Samsung Health has introduced a new requirement regarding consent for using personal data for AI training and modeling. If users refuse consent, data synchronization with their Samsung account will be disabled, and existing accumulated health data—including information on medications and biological cycles—will be deleted.

What Happened
Samsung Health has implemented a mandatory consent policy to continue using the service. Refusing to participate in the AI training program results in the termination of synchronization with the Samsung account and the irreversible loss of the user's accumulated medical history.
Context
Samsung aims to gain access to high-quality, structured, and annotated medical datasets. Utilizing data on medications and biological cycles provides unique multimodal time series, which are critical for developing specialized medical AI models.
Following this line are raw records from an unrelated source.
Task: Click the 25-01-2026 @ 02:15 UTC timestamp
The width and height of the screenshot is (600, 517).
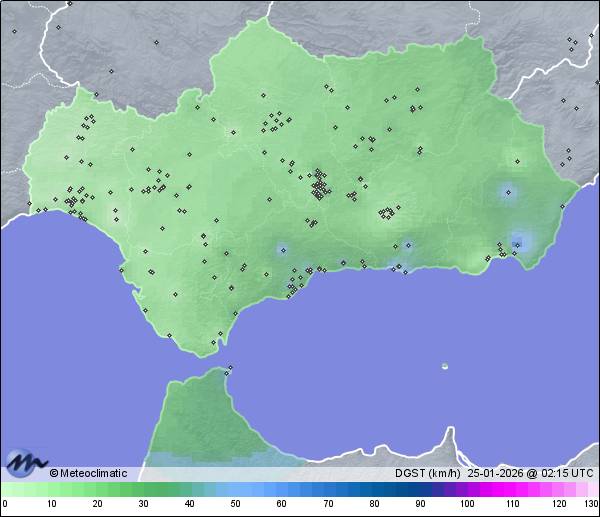Action: pos(528,473)
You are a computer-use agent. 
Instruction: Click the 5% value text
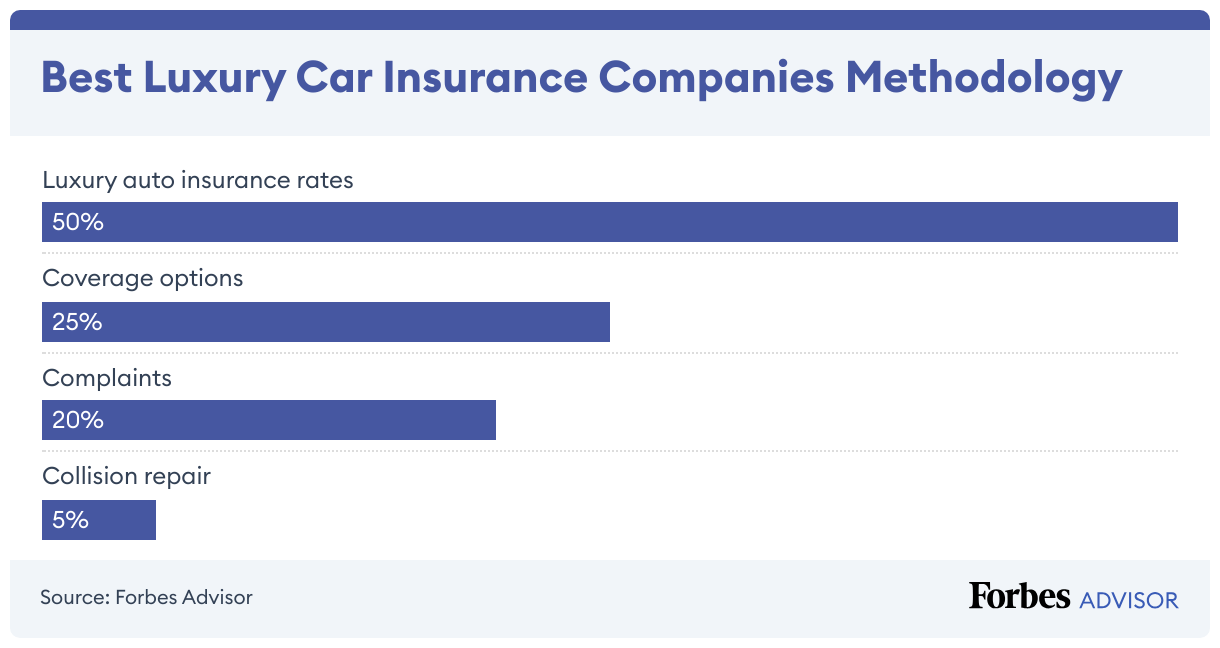click(71, 520)
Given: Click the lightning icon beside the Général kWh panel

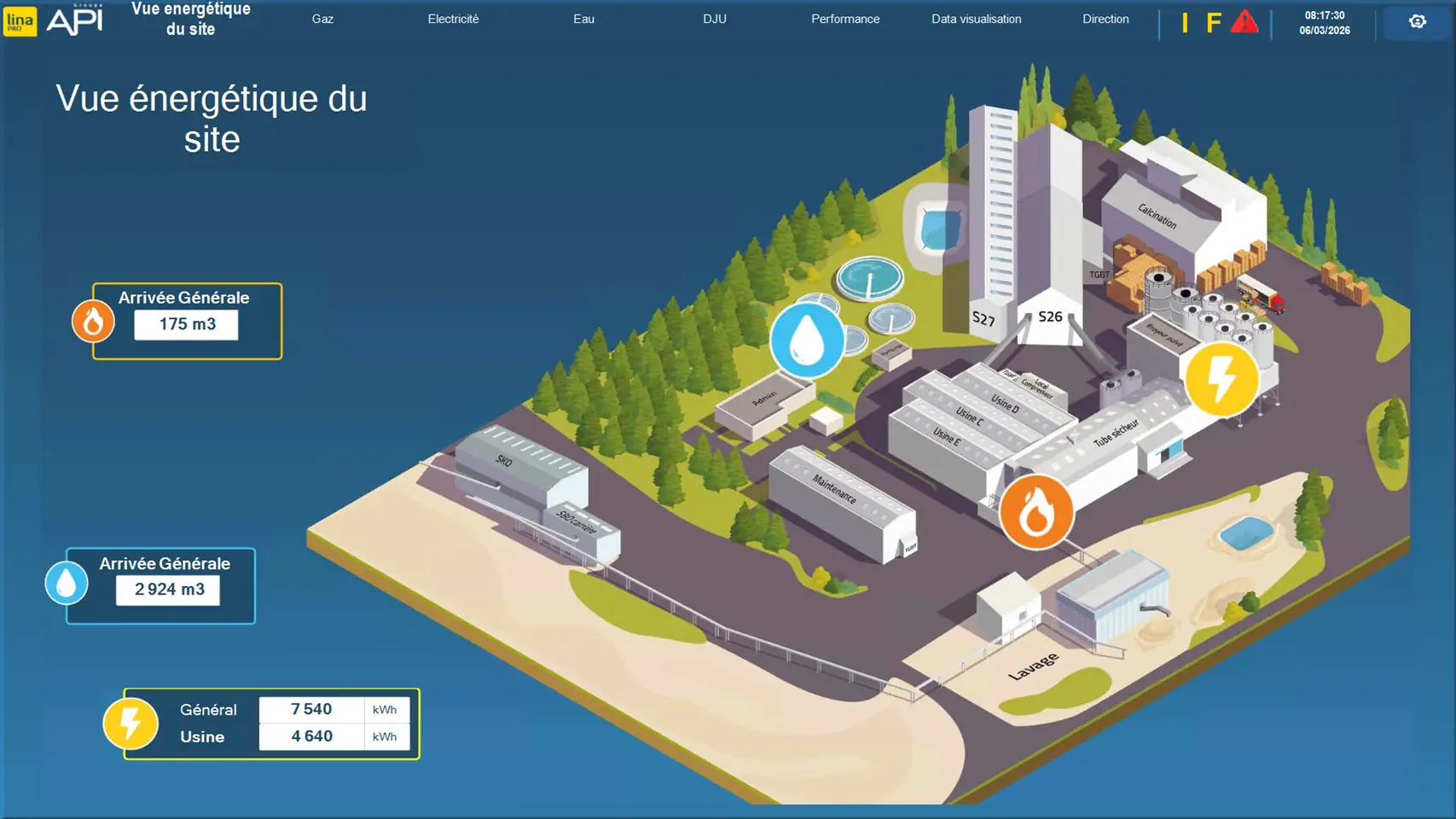Looking at the screenshot, I should pyautogui.click(x=131, y=723).
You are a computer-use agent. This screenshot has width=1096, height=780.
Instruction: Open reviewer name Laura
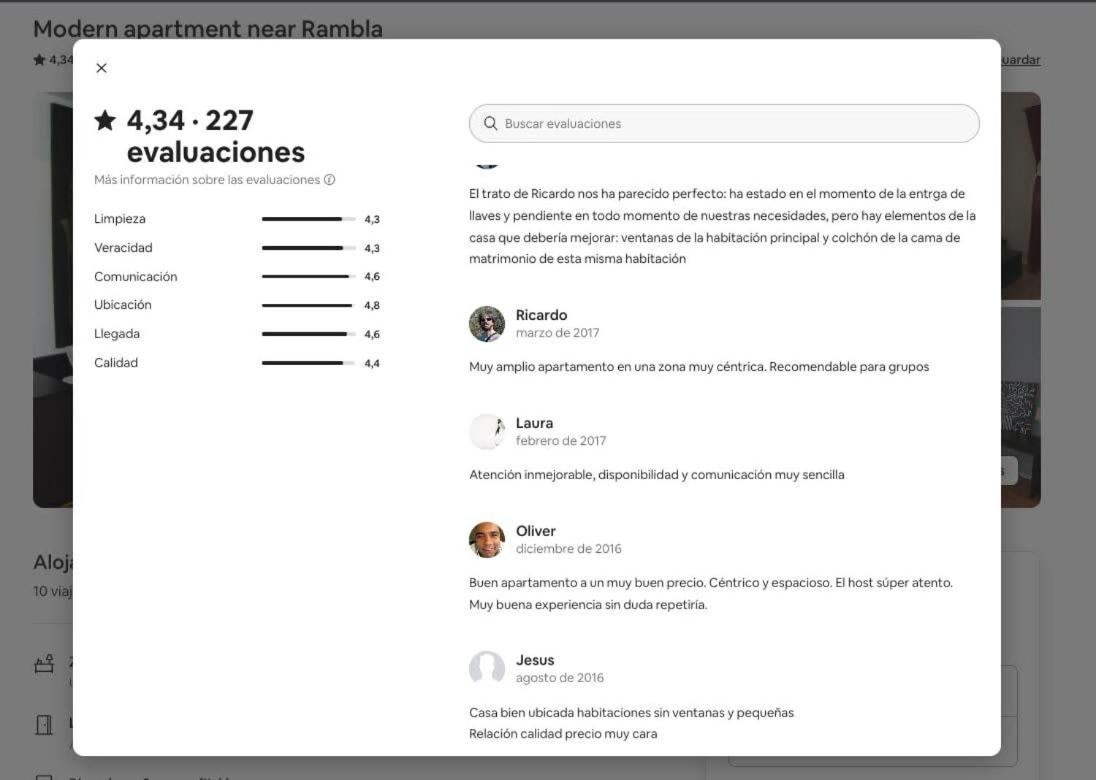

Why It Matters for the Industry
This sets a precedent for aggressive data collection using a "use-it-or-lose-it" model for training proprietary models. Tech giants are intensifying the race for "clean" medical datasets, which could create high barriers to entry for startups and contribute to the formation of walled gardens in the consumer health segment.
Why It Matters for Users
Users are forced to choose between digital privacy and preserving their health history. Refusing consent means losing a multi-year digital medical footprint that may be necessary for long-term health tracking.
What Is Not Yet Known / Limitations
Forced data collection through the threat of history deletion may lead to the formation of biased datasets, which affects the accuracy and objectivity of future medical models.